Noise against the build to rent camp voiced concerns about the potential unfairness of treating Build to rent developments differently from properties intended for sale. They stressed that developers in the Build to rent sector also vie for land with those focused on for-sale properties. That is why excluding Build to Rent from the building safety levy could confer an unfair market advantage to developers in this sector.
Other viewpoints included suggestions that imposing the levy on Build to rent developments could contribute to a more equitable tax distribution. Thereby helping to reduce the overall levy rate for all properties.
Conversely, advocates of excluding Build to rent developments from the new 2024 building safety levy argued that developers in this sector generate profits gradually over an extended period, unlike the immediate returns typically seen from the sale of individual properties upon completion. The value of an unbroken building for rent is calculated on a yields basis (rent x yield = capital value) and this is usually less than the sum of the individual apartments for sale values. Therefore, other arguments is that if the capital value or end sale/proceeds are depressed why should the new building safety levy apply.
There is widespread concern that imposing the building safety levy on Build to rent projects might impose excessive financial burdens on developers. The worry being that pressure on costs could render some development sites economically unviable, leading to potential delays or cancellation of projects - this being against the backdrop of a national housing and rental crisis.

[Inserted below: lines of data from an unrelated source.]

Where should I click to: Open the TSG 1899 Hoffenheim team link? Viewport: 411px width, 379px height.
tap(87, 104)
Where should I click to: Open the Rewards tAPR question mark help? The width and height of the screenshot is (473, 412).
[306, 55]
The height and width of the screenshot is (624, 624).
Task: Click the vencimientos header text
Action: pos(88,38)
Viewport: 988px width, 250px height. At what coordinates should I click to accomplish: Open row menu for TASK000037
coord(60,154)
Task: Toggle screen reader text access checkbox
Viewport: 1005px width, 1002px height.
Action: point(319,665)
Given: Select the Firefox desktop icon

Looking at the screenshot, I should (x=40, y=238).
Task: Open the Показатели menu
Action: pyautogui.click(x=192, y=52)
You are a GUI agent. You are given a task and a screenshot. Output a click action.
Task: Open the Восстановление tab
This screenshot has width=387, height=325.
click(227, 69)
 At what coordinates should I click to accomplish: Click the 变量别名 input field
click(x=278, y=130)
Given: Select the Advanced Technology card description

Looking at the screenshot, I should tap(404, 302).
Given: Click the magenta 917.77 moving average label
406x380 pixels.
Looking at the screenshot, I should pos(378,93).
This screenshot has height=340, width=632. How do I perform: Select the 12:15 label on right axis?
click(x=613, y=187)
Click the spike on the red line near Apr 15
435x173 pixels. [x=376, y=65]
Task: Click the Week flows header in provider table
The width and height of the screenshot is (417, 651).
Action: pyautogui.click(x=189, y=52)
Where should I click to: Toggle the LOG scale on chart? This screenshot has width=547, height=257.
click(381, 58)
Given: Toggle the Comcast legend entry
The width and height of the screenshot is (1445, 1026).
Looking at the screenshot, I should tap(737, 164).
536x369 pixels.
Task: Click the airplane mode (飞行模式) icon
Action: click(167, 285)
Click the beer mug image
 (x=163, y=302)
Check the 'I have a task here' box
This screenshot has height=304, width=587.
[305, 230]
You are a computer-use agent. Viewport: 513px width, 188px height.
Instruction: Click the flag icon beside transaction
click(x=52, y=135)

Pundits argue that exempting Build to Rent from the levy is warranted because of the nature of these developments often being situated in densely populated urban regions where housing demand significantly surpasses available supply. In this context, build to Rent projects become socially important as they play a key role in contributing to easing housing shortages in these high-demand areas. All that said the argument that carries the most weight it that a building safety levy on Build to rent developments is unfair as such projects are not sold leasehold. Therefore, developers of Build to rent properties do not have access to government assistance to address building safety concerns, unlike developers in other sectors.
In its defence, the UK Government argues that the decision to incorporate Build to rent developments into the building safety levy was made after careful consideration. The government acknowledges the distinct profit models between Build to rent and for-sale properties but maintains that both sectors are profitable segments of the house-building sector. Excluding Build to Rent from the levy would create a competitive advantage, considering that both sectors vie for land in a similar fashion.